This is the new tagline for our ministry to children at Wesley Chapel. Merriam-Webster defines tagline as “a catchphrase or slogan that serves to clarify a point or create a dramatic effect.” The dramatic effect part made me laugh.
Our team of servants on the front lines of making disciples of Jesus Christ has continued to grow in our family of faith, and I sensed a need for a bit of clarity.
Building spiritually healthy kids is not about programming. It is about providing opportunities and resources for meaningful experiences where little people can encounter and respond to the recognizable presence of a great God who made them and His son, Jesus, who loves them.
It is my hope that this tagline will keep us in conversation and focus for the fruit of their experiences while they are in our house. These are the questions we are asking and the filter through which we will measure effectiveness. We used large post-in notes and lined the walls with what we thought we did well and where we think we need greater opportunities.
Luke 2:41-52 reports for us what Jesus did as a kid: He went to church, He listened to His teachers, and He obeyed His Mama.

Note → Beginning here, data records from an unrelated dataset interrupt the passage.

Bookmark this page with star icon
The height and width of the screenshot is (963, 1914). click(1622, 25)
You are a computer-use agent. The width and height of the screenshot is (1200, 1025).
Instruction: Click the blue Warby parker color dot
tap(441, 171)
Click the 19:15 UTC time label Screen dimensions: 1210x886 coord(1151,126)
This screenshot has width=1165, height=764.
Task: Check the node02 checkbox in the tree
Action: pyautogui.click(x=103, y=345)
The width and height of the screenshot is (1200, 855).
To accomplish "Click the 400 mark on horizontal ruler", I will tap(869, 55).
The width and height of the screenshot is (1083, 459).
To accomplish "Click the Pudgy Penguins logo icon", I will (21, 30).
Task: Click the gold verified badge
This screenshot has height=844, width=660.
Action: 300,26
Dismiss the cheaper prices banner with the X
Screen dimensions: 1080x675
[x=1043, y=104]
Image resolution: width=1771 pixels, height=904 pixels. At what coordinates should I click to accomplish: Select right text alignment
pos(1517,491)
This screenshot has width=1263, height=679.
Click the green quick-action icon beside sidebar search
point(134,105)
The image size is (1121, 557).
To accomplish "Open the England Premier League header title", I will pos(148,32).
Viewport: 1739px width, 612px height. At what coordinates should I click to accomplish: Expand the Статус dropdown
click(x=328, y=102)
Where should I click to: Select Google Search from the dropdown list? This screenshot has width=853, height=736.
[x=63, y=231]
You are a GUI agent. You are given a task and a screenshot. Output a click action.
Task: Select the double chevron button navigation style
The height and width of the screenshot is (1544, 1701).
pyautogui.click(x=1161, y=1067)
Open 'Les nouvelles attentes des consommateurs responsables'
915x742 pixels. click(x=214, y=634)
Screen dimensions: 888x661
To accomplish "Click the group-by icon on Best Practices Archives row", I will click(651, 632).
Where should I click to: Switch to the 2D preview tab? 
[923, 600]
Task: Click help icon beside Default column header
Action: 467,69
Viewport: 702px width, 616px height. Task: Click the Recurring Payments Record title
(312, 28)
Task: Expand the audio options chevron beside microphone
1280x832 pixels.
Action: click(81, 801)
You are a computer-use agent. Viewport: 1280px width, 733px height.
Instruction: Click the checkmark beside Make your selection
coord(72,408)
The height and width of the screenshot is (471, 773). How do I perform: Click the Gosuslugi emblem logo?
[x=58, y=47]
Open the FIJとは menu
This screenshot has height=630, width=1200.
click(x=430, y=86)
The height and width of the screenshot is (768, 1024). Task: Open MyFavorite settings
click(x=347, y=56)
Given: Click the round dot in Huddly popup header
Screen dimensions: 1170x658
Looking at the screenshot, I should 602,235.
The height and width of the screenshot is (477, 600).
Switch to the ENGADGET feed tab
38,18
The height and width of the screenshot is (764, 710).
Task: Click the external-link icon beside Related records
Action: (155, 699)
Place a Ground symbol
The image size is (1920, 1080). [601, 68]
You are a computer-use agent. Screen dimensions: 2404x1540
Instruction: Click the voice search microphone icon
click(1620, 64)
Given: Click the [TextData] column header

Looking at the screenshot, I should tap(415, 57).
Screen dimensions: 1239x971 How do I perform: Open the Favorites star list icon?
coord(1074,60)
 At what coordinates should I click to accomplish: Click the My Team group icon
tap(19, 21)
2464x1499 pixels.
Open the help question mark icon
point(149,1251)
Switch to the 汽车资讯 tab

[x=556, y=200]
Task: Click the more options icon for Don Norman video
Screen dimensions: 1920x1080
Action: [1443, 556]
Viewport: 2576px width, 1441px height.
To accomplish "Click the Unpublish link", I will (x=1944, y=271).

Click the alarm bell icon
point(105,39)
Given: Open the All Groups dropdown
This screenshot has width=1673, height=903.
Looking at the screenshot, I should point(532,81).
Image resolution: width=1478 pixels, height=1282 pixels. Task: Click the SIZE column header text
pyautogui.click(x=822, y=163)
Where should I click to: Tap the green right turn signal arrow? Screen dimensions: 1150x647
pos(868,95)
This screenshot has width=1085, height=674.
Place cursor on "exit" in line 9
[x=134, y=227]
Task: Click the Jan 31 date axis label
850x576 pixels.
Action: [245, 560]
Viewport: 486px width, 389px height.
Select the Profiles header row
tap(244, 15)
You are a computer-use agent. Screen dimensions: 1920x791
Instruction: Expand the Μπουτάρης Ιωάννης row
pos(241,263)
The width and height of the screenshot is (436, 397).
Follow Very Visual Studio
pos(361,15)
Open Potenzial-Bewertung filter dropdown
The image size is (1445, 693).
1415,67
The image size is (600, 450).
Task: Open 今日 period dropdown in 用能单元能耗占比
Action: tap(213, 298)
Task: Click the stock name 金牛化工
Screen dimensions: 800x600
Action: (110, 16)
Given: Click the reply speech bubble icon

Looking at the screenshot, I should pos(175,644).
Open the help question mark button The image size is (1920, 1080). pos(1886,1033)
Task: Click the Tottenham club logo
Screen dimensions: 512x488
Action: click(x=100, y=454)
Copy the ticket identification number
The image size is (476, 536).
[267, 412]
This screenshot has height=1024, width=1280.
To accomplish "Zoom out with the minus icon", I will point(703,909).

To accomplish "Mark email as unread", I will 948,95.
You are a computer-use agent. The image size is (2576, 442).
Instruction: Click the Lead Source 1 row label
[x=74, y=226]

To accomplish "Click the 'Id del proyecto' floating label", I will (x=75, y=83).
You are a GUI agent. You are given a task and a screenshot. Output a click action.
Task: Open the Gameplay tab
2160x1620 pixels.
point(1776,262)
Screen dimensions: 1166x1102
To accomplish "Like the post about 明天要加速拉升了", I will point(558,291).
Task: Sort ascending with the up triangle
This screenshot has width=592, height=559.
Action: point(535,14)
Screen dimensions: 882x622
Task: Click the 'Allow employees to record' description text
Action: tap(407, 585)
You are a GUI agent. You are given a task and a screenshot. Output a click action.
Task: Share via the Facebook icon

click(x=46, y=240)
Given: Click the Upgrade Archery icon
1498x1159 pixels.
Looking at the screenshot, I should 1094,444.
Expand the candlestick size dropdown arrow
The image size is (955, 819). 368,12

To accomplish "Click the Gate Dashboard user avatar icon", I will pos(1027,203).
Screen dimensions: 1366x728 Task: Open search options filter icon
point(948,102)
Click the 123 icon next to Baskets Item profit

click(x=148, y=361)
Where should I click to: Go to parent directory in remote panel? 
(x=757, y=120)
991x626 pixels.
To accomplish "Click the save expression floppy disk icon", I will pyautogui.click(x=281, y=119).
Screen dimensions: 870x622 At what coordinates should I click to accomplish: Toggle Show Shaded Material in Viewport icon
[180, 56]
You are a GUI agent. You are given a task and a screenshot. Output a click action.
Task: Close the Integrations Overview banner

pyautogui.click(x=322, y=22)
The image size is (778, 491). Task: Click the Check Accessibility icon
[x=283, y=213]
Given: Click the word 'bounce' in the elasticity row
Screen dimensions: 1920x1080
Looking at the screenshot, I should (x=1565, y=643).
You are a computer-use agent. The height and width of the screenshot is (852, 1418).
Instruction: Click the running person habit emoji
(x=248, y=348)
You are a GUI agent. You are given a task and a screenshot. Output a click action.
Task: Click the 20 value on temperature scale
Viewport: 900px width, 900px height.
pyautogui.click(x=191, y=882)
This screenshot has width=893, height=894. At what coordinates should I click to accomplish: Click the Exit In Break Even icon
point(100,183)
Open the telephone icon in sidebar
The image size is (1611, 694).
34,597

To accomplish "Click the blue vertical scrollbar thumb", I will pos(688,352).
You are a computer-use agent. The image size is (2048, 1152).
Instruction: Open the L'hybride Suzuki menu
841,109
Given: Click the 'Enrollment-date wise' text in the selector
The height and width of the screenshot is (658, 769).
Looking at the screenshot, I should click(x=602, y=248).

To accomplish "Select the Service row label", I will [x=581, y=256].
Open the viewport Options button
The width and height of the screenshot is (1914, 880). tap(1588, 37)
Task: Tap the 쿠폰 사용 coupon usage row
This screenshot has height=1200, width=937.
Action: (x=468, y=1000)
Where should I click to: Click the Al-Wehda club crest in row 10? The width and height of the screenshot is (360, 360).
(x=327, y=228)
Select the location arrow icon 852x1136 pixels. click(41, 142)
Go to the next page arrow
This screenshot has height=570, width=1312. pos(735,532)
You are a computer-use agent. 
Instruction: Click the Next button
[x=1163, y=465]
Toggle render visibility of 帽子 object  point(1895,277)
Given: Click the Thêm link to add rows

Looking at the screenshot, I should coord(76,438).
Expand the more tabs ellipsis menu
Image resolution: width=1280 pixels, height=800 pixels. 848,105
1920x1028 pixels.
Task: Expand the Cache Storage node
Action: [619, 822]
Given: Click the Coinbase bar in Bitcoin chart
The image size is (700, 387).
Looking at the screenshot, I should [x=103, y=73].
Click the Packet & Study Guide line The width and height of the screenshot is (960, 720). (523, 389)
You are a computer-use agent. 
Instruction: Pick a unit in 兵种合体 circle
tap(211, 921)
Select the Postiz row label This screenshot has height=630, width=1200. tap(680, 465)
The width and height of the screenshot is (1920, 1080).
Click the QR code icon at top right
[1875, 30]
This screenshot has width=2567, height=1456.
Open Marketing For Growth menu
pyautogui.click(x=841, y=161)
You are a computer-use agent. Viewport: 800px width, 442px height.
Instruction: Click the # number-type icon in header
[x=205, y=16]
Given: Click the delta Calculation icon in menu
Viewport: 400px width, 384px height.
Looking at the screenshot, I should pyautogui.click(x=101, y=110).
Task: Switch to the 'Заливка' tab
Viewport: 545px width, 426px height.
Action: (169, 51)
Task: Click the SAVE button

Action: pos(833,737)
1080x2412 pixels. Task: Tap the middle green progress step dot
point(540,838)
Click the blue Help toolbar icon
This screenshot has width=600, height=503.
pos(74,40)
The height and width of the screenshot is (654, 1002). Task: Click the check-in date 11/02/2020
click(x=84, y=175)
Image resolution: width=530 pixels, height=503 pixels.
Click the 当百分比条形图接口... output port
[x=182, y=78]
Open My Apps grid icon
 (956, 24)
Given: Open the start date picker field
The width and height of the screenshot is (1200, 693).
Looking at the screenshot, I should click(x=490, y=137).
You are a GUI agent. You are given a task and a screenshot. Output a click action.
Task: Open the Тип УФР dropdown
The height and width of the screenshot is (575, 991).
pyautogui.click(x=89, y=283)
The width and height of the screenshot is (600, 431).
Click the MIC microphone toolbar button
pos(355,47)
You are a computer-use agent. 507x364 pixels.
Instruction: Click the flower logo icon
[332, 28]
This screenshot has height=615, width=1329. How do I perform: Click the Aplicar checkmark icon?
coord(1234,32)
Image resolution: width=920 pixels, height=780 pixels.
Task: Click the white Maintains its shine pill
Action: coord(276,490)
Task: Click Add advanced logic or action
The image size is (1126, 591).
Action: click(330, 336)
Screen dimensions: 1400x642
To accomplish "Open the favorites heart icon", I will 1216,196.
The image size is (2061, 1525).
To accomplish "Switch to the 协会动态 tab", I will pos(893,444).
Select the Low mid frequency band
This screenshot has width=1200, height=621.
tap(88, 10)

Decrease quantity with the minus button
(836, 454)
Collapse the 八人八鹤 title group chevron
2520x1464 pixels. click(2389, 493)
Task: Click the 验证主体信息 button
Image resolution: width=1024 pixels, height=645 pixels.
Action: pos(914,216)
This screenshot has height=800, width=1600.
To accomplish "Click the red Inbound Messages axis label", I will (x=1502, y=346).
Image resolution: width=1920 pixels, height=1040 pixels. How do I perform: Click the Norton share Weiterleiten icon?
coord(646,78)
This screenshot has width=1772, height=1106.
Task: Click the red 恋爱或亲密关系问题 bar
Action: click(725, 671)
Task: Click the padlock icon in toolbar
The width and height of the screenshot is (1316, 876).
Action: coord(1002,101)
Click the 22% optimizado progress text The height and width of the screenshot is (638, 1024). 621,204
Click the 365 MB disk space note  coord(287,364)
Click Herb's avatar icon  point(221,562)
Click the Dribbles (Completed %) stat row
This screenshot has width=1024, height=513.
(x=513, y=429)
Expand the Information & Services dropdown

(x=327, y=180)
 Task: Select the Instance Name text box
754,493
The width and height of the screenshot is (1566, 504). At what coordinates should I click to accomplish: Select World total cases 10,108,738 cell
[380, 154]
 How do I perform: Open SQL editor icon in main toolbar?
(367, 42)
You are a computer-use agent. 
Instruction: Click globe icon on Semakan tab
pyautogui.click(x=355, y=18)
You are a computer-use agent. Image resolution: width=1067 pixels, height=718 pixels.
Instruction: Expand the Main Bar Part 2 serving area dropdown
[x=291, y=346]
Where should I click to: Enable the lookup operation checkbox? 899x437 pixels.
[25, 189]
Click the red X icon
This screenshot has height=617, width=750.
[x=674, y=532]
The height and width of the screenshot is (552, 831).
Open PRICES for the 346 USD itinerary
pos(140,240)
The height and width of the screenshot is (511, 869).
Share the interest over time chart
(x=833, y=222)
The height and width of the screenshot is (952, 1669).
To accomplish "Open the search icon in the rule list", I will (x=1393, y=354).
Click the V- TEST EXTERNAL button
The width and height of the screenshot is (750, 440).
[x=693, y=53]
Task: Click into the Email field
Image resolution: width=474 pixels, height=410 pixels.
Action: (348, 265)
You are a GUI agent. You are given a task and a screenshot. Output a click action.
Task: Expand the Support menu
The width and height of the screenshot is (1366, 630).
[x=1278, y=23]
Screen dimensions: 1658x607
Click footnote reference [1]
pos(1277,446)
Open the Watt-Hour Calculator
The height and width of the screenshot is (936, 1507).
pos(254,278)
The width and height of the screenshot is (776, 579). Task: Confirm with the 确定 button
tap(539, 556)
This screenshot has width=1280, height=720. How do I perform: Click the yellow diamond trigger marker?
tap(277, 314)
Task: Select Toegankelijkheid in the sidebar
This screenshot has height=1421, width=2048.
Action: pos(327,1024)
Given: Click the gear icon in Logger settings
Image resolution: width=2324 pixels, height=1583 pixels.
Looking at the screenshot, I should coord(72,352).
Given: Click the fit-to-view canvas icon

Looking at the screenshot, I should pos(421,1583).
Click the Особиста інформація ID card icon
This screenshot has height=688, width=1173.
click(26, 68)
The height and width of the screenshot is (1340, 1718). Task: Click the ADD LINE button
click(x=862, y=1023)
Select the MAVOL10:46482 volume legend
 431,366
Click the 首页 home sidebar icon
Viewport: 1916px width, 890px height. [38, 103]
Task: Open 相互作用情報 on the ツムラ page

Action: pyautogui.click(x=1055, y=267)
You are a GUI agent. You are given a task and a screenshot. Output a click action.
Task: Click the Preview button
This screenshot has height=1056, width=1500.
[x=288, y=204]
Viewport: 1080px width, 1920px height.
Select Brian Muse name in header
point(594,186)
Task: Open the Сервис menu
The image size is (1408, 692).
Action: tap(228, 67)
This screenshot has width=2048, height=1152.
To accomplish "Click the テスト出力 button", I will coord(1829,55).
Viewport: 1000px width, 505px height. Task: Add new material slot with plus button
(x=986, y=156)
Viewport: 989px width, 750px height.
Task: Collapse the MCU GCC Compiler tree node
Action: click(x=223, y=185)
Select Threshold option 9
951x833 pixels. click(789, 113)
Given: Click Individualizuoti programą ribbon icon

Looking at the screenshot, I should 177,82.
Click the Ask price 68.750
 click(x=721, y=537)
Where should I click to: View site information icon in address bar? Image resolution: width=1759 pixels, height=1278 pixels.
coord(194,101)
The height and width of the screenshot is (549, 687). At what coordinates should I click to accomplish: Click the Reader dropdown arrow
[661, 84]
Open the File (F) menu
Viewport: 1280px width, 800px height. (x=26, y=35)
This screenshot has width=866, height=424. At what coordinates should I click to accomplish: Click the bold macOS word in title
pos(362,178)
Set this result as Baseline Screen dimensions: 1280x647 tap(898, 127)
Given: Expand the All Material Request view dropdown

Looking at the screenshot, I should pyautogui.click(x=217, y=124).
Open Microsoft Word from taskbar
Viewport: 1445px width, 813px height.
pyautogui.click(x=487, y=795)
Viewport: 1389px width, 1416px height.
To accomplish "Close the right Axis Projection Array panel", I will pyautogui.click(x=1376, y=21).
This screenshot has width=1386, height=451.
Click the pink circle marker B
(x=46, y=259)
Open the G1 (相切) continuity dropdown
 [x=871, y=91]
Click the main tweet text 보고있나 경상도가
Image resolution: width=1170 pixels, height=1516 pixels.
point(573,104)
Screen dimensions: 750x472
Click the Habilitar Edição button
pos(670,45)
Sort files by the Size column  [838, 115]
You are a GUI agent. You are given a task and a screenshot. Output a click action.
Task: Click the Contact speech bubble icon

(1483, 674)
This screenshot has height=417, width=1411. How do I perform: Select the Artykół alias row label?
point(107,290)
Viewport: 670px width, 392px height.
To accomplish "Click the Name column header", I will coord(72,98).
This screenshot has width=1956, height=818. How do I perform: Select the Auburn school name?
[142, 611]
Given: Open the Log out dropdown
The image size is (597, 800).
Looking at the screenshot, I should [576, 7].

The result? “And Jesus grew in wisdom and stature, and in favor with God and men.”
Are we intentionally offering experiences where little people can grow in wisdom of our Lord and Savior, AND in favor with God and men? What are they? Can we realistically expect them to learn to “love the Lord our God with all our hearts, minds, and souls” with 1 hour out of 168 hours in a week? Knowing the stats of church attendance, what can we provide to offer these experiences outside of church, by Mom & Dad, Grandparents, and the community?
When a kid can explain it, we know she’s got it. Are we giving our kids an opportunity to tell what we said and what we think we’ve taught? We have curriculum and beaucoup resources to teach with, but what are they hearing?
James Bryan Smith’s three-book series, “A Good and Beautiful God”, is all about replacing false personal narratives that we may have learned along the way which are in complete opposition to what Jesus says about God in the scriptures. These false narratives filter our faith in our One True God. Are we offering time for testimony? Are we building in time for little people to tell us when they recognized God’s presence in their lives, or are we just getting through the assignment?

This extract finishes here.